June 27, 2017. Air and Space Evidence, the world’s first Space Detective Agency, is launching a new service using ‘spy in the sky’ satellite technologies to detect waste crime.

The new service called Waste from Space is based on development of a semi-automated detection model utilizing satellite data (and machine learning algorithms), enabling the company to offer an effective and commercially viable geospatial intelligence tool that can detect serious waste crime.

Waste crime is increasingly causing significant damage to society and is estimated to cost the UK more than a billion pounds a year. It is estimated to cost all EU countries €72 – 90 billion per annum.

Ray Purdy, Director, Air and Space Evidence says, “Waste crime is highly lucrative – and can also be hard to detect. Governments need new investigatory approaches because at the moment they are several steps behind waste crime gangs. We will offer a much needed, innovative intelligence gathering and analysis service to governments, whereby we can identify waste crime that Governments are not aware of, bringing immense value to their work and enabling them to catch more waste crime gangs in the act.”

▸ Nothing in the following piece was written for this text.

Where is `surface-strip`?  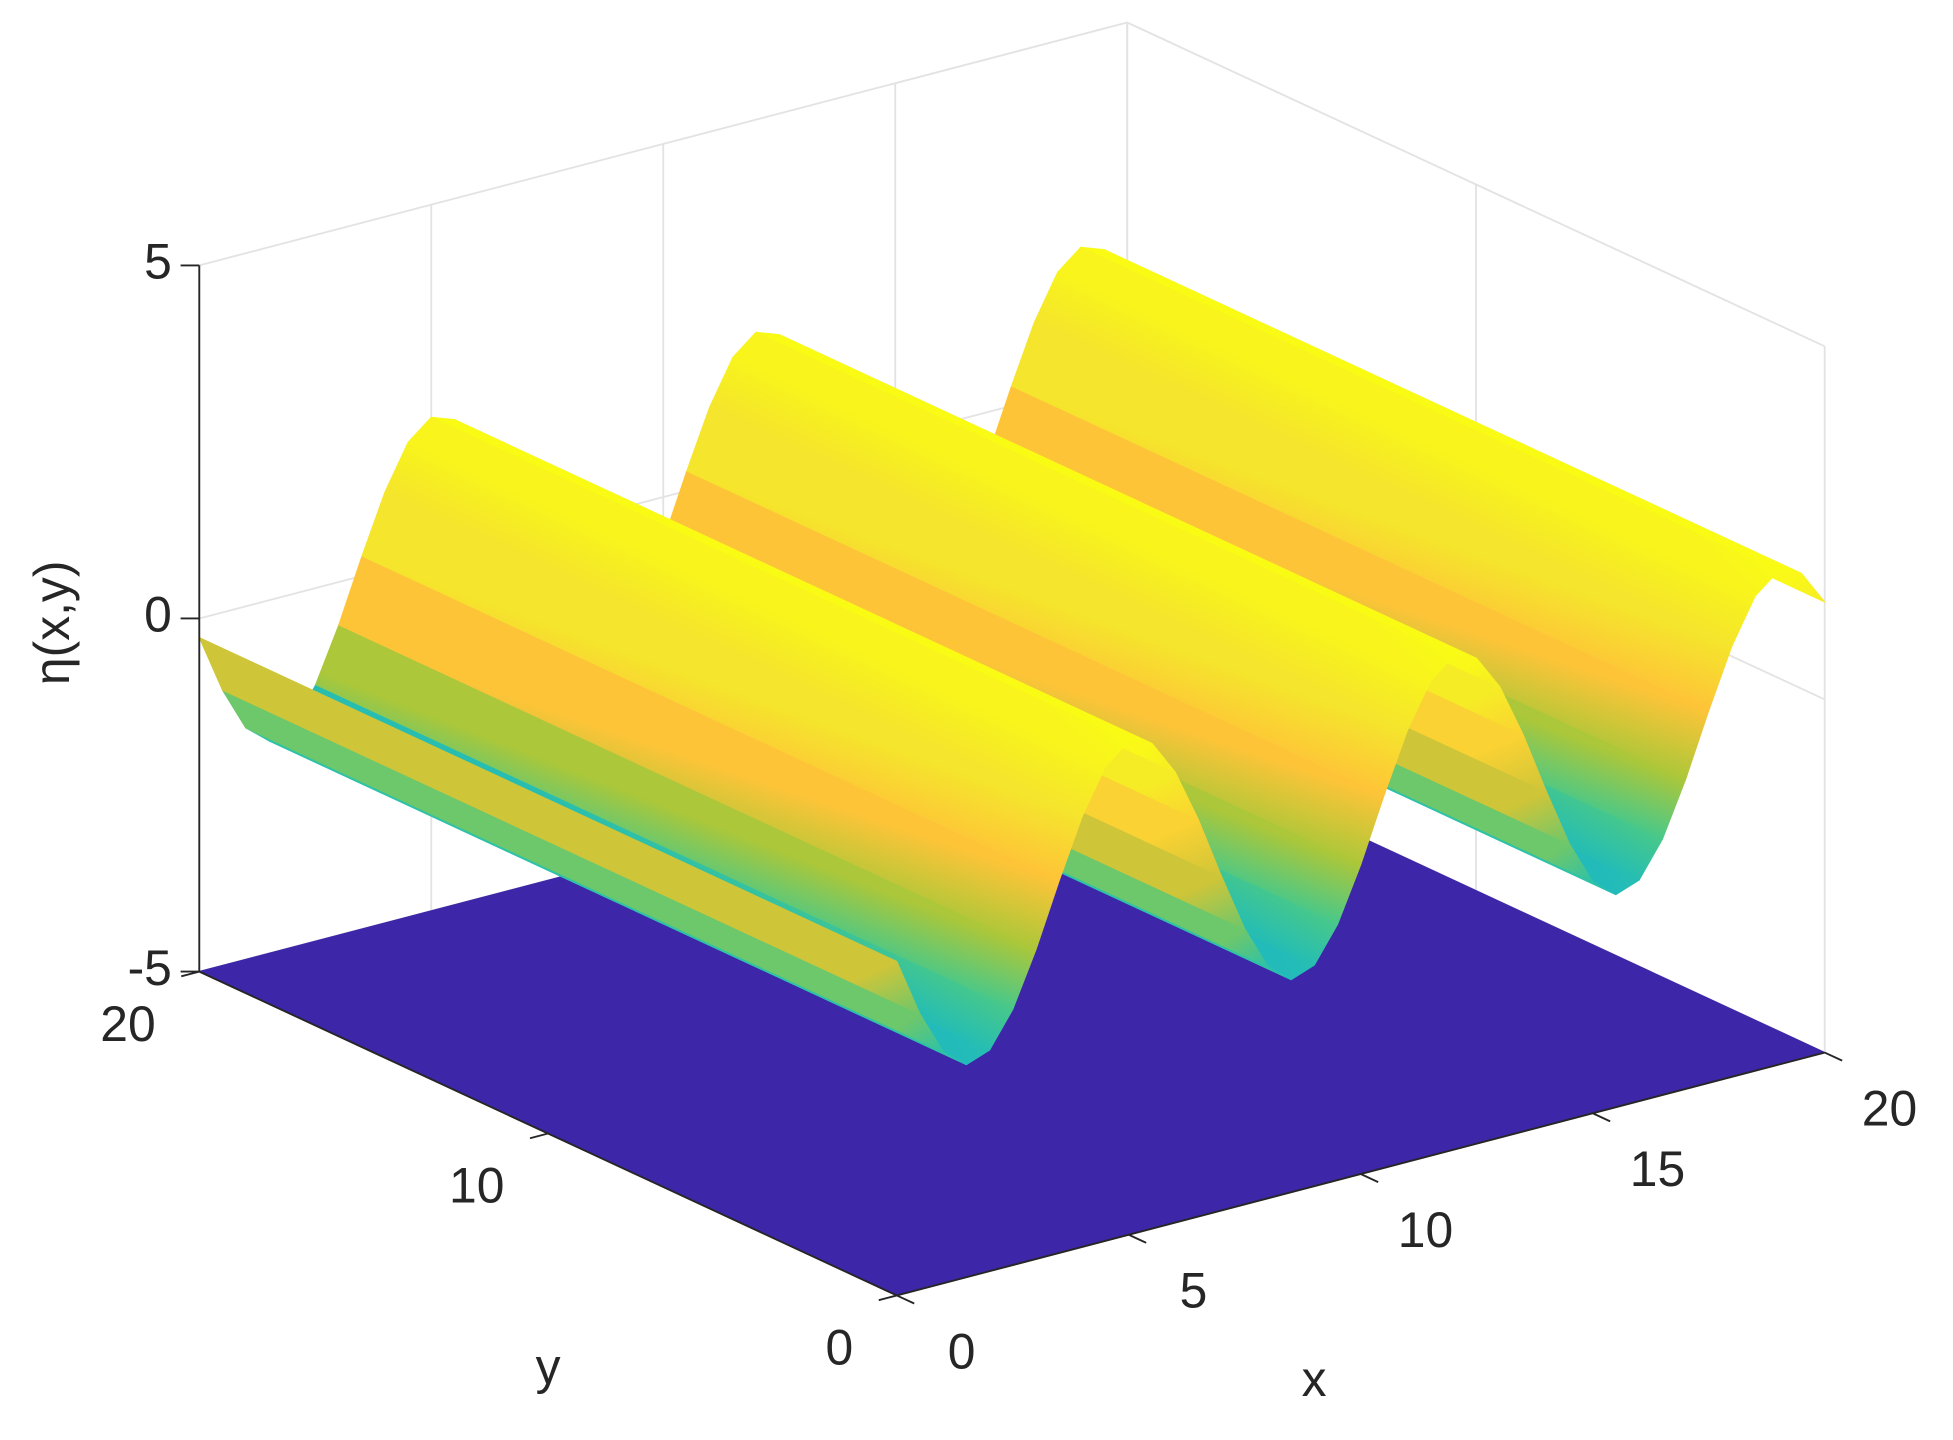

In 2016, the head of the Environment Agency in England called waste crime the “new narcotics”, commenting that “it feels to me like drugs felt in the 1980s: the system hadn’t quite woken up to the enormity of what was going on and was racing to catch up.” Interpol, Europol and the UN have identified it as one of the fastest growing areas of organized crime. It is increasingly recognized to have the potential to rival drug trafficking in terms of scale and profits. One Italian mafia gang is estimated to make as much money annually from waste crime as the global turnover of McDonald’s.

More than 1,000 illegal waste sites now spring up in England each year. One single site discovered in Northern Ireland is believed to contain 1.5 million tons of illegally deposited waste, which is significantly more municipal waste than the whole of Northern Ireland produces in a year (i.e. 969,157 tons in 2015-2016).

In 2016-2017 Air and Space Evidence received funding from the European Space Agency, Open Data Incubator for Europe (ODINE), and Scottish Environmental Protection Agency to conduct research and trials examining how this problem can be tackled using space technologies. Air and Space Evidence is now launching a much-needed waste crime monitoring service to governments.